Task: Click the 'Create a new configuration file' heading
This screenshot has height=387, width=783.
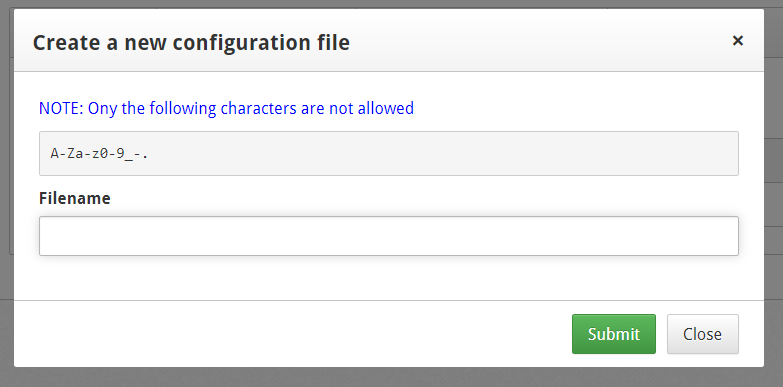Action: pyautogui.click(x=191, y=42)

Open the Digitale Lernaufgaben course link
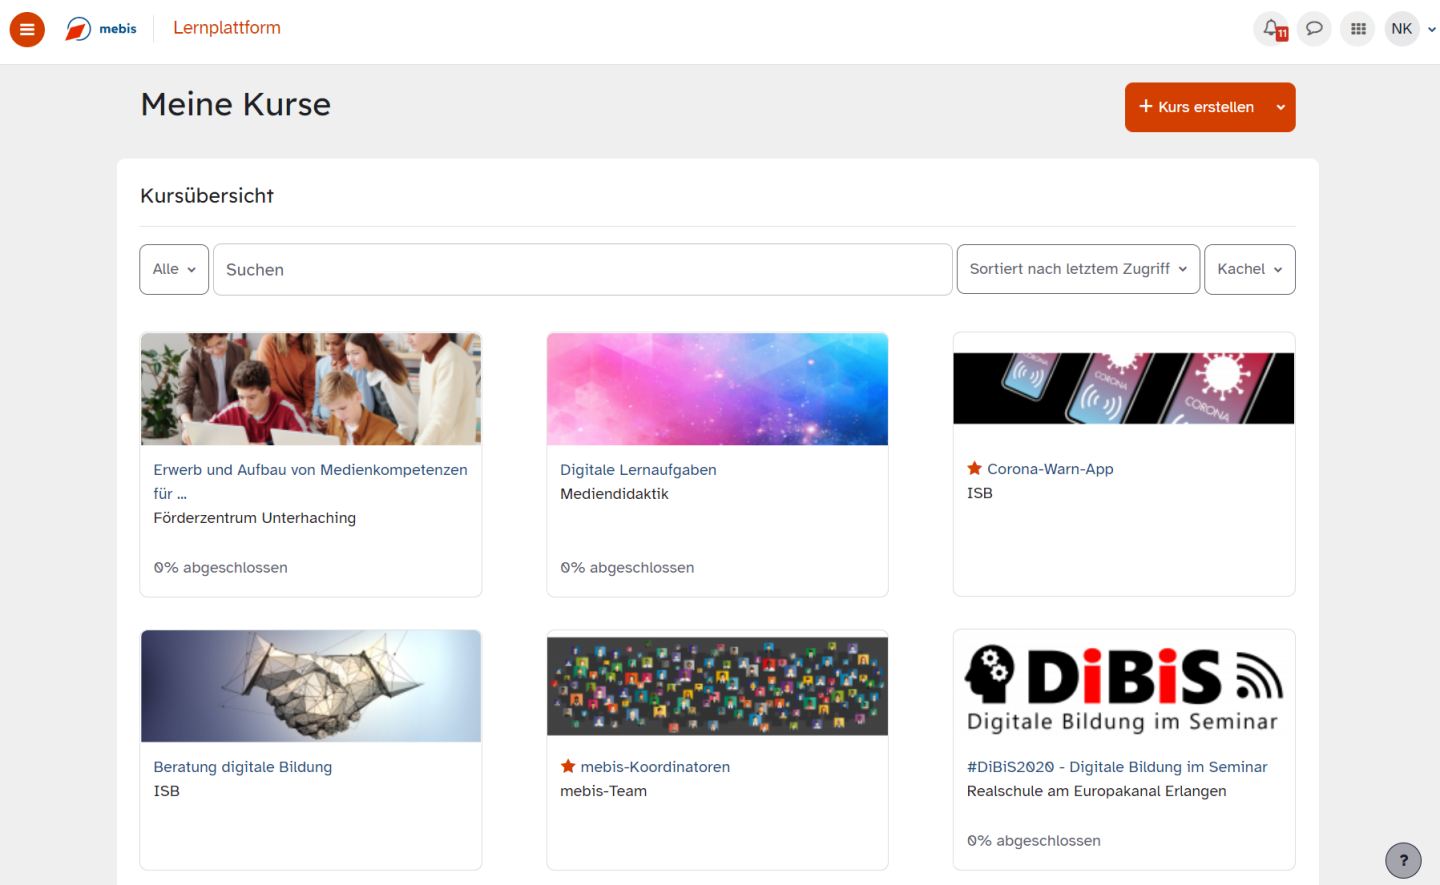click(638, 469)
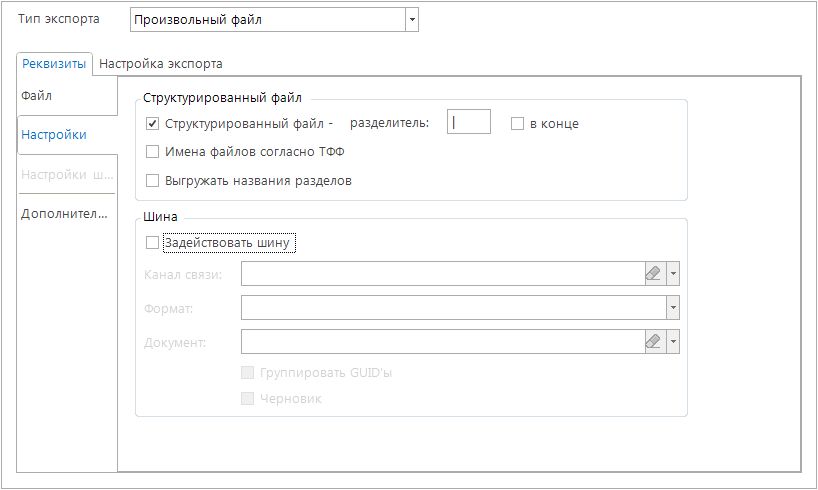818x490 pixels.
Task: Select the Настройки side tab
Action: pyautogui.click(x=53, y=135)
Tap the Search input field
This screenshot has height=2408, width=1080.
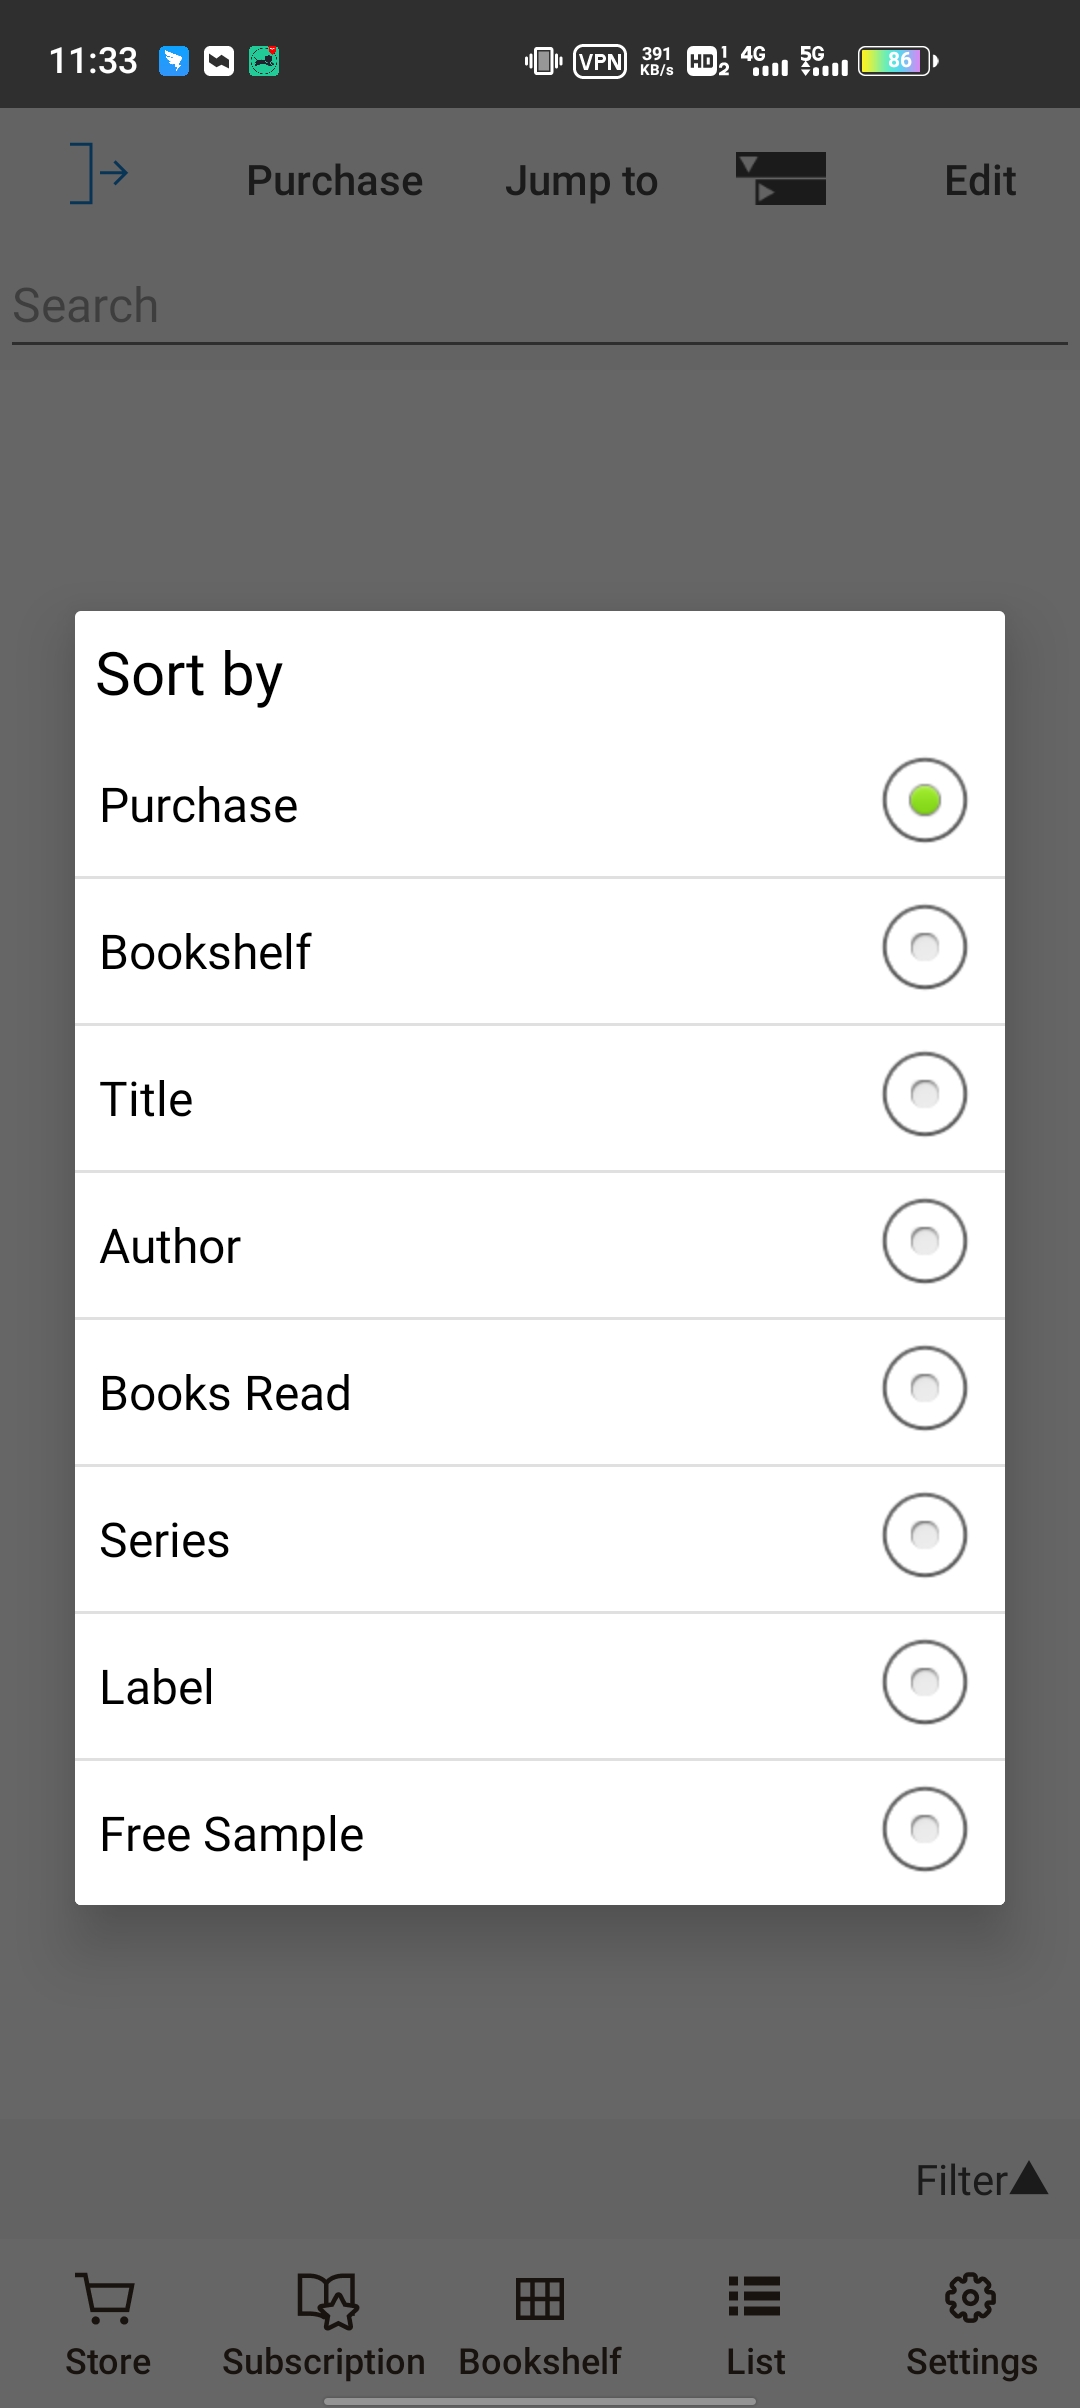coord(540,306)
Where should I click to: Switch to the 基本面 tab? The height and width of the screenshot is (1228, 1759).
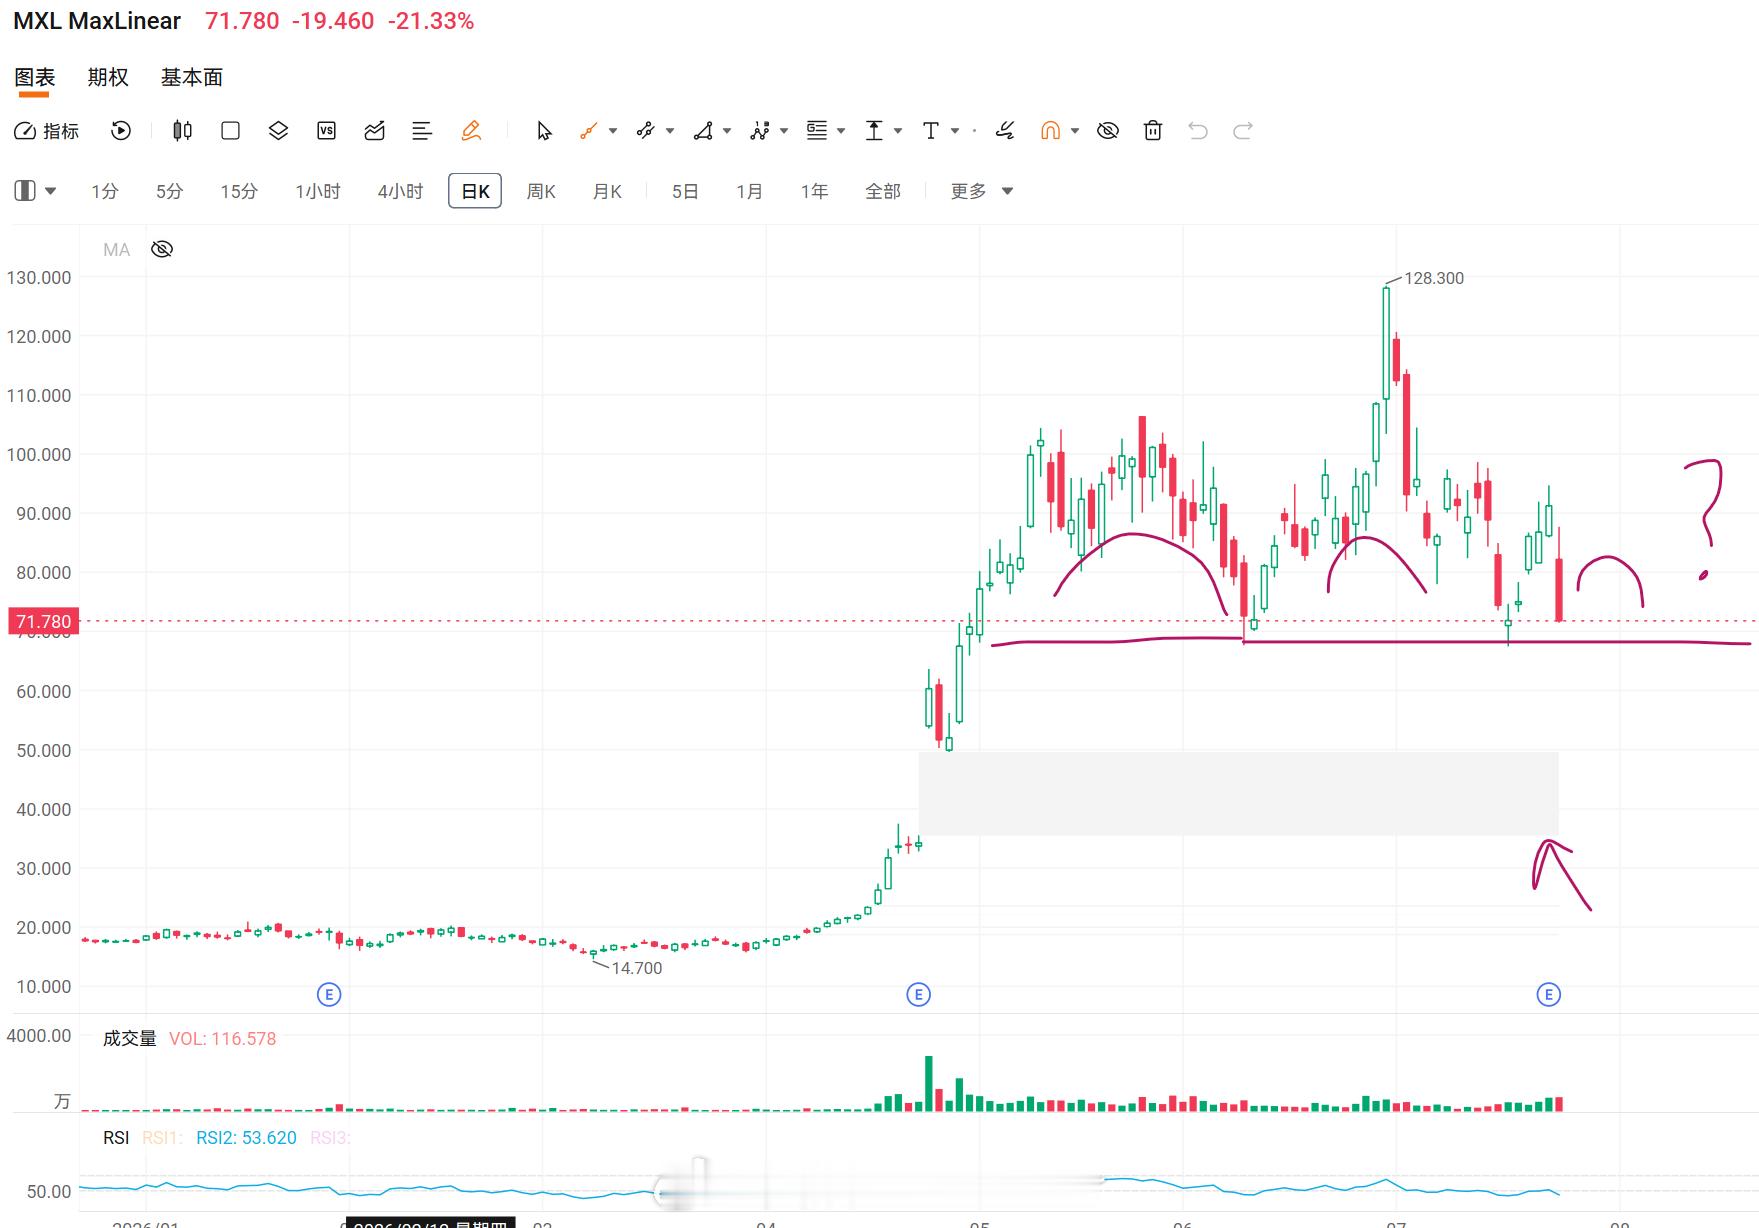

**Problem**. Restate word for word, please, the line containing "Open the Digitale Lernaufgaben course link" and all lines after it through the end of the material; the pictures do not belong in the copy.

**Exercise answer**.
Open the Digitale Lernaufgaben course link
click(638, 469)
818x490 pixels.
Task: Select the Настройки side tab
Action: pyautogui.click(x=53, y=135)
Tap the Search input field
This screenshot has height=2408, width=1080.
coord(540,306)
Where should I click to: Switch to the 基本面 tab? The height and width of the screenshot is (1228, 1759).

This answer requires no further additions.